▶ Problem to work on:
Repeat exactly the lines of the entries below from the one with "Image resolution: width=1280, height=2195." through the one with "Ropa (381, 168)", both ends included, and nothing else.
Provided records below:
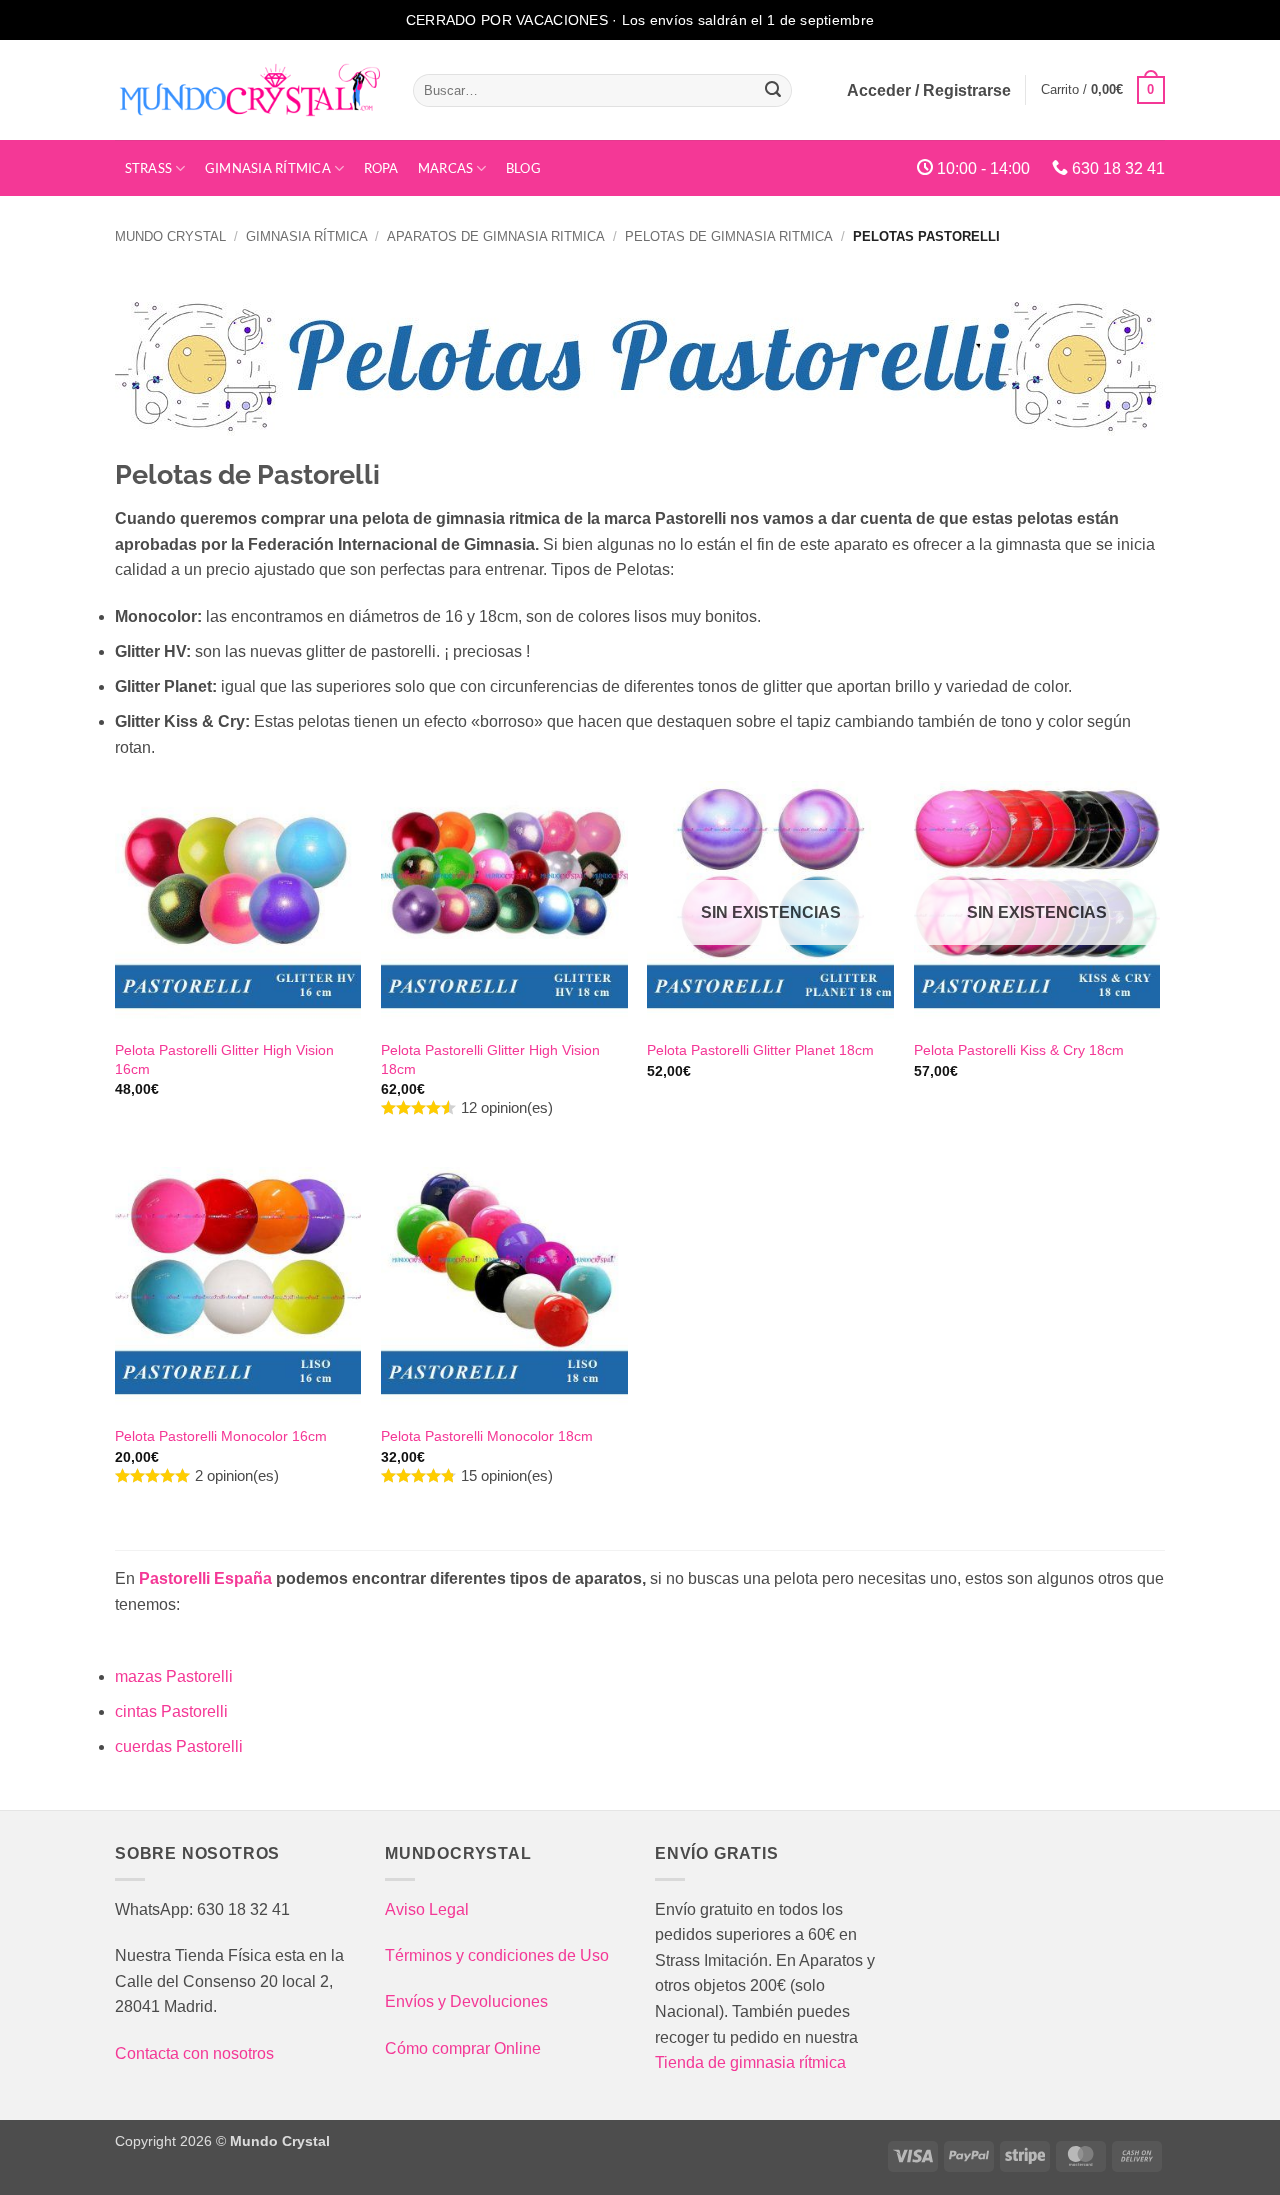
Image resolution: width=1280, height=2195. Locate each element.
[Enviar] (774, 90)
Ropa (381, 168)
End of Provided records.
Provided records below:
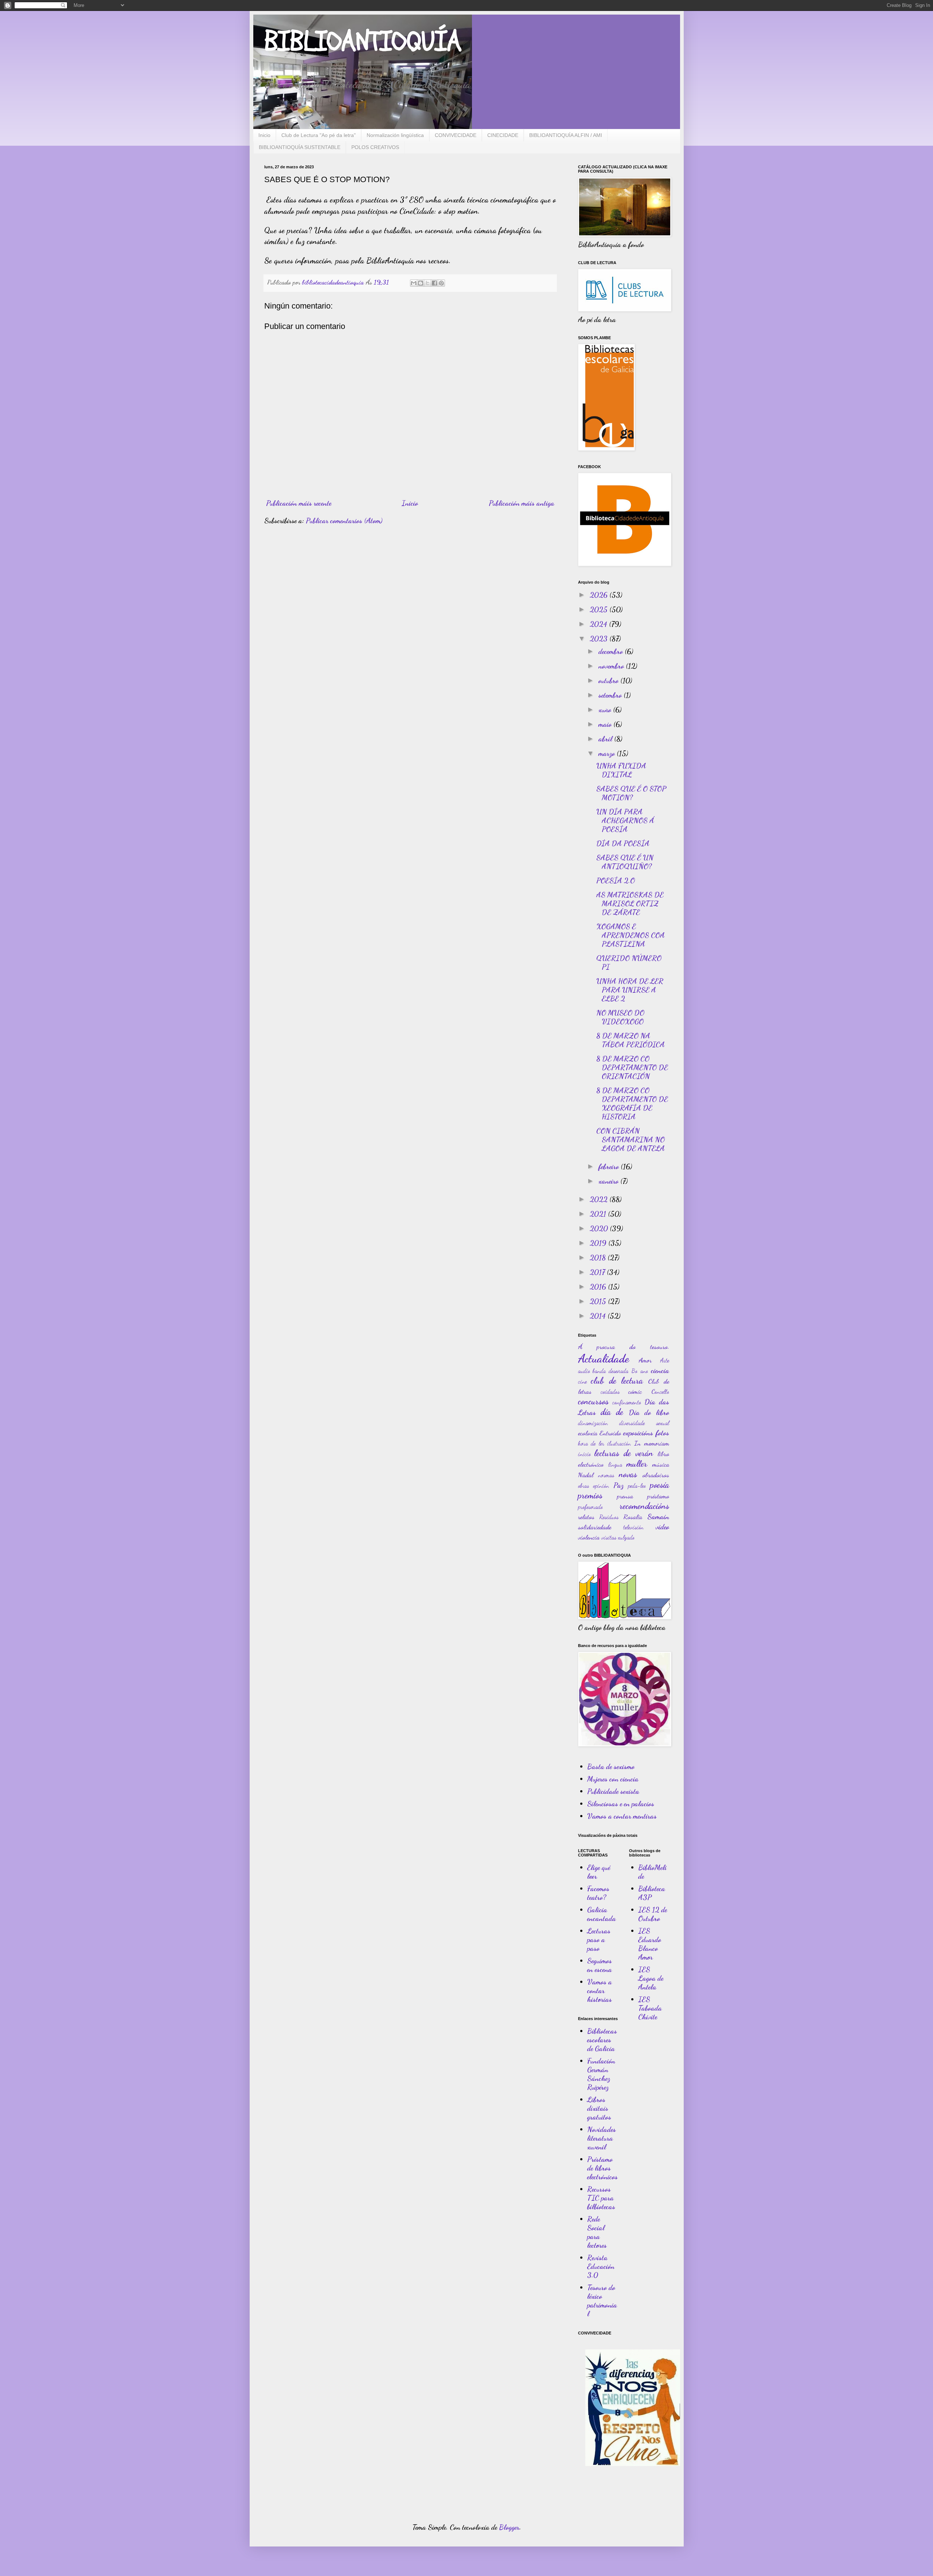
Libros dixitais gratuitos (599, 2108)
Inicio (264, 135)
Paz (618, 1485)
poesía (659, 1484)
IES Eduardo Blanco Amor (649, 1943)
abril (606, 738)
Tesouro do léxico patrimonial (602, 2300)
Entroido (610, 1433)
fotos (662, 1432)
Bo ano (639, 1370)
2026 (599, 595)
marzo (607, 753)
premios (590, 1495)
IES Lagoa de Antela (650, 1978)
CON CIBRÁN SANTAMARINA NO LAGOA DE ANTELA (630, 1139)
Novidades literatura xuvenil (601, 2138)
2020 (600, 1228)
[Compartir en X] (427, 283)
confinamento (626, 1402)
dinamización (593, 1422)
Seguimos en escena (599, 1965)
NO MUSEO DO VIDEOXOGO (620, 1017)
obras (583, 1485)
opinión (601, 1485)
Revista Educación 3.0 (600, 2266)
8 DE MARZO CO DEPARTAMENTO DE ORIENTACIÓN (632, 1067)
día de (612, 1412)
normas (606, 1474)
End of Provided records.
▶ Response area:
Image resolution: width=1280, height=2195. Locate each element.
[Enviar] (774, 90)
Ropa (381, 168)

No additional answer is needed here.